* EXTRACTED TEXT
======

This is my final posting of my favorite small villages in Switzerland. Interlaken, between Lake Thun and Lake Brienz, is touristy with lots of diverse restaurants and hotels.  Mürren sits high on a ledge and overlooks the Lauterbrunnen Valley.  Traffic-free, it is quaint and picturesque with shops, eateries and hotels.  Gimmelwald is traffic-free,  the smallest of the villages and one of a kind. There are great walks and hikes from Gimmelwald, which makes it very popular with the hiking crowd. But, my favorite of all the villages is Wengen.  Wengen, population 1,300, swells to 5,000 in the summer months and 10,000 in the winter. It too is traffic-free and to get there from Interlaken you take the train to Lauterbrunnen, and switch trains to go further to Wengen. Arriving on the train we see women getting off and unloading large trolleys of groceries and staples to pull up to the chalets and hotels.

The Walk into Wengen

The Walk into Wengen

There is a small grocery shop in Wengen, but for supplies it must be easier to cart them from Interlaken.  I took a tour of the Victoria-Lauberhorn Hotel and Spa.

The Victoria-Lauberhorn Hotel and Spa

The Victoria-Lauberhorn Hotel and Spa

The rooms at the Victoria-Lauberhorn are on the small side, but have a fantastic view of the mountains and the spa facilities were relaxing and calming. There is a one street shopping area, with fine specialty shops for the nicer souvenirs.

Main Shopping Area of Wengen

Main Shopping Area of Wengen

One shop features, crafted in Switzerland gifts only, and I bought a handmade coo-coo clock here and had it shipped home. There is also a very nice jewelry shop.

======

* DATA PROVIDED

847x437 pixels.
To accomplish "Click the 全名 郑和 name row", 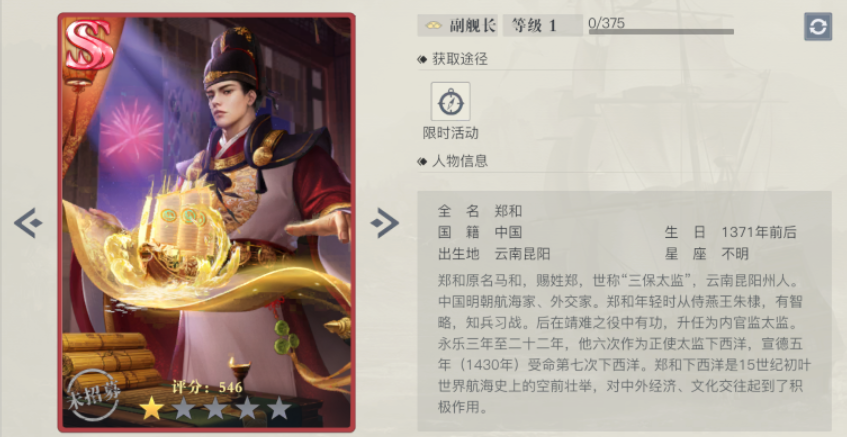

======

* DESCRIPTION OF THE TASK
From the text on small Swiss villages above, extract the passage from "There is a small" to "the nicer souvenirs.".

* ANSWER TO THE TASK
There is a small grocery shop in Wengen, but for supplies it must be easier to cart them from Interlaken.  I took a tour of the Victoria-Lauberhorn Hotel and Spa.

The Victoria-Lauberhorn Hotel and Spa

The Victoria-Lauberhorn Hotel and Spa

The rooms at the Victoria-Lauberhorn are on the small side, but have a fantastic view of the mountains and the spa facilities were relaxing and calming. There is a one street shopping area, with fine specialty shops for the nicer souvenirs.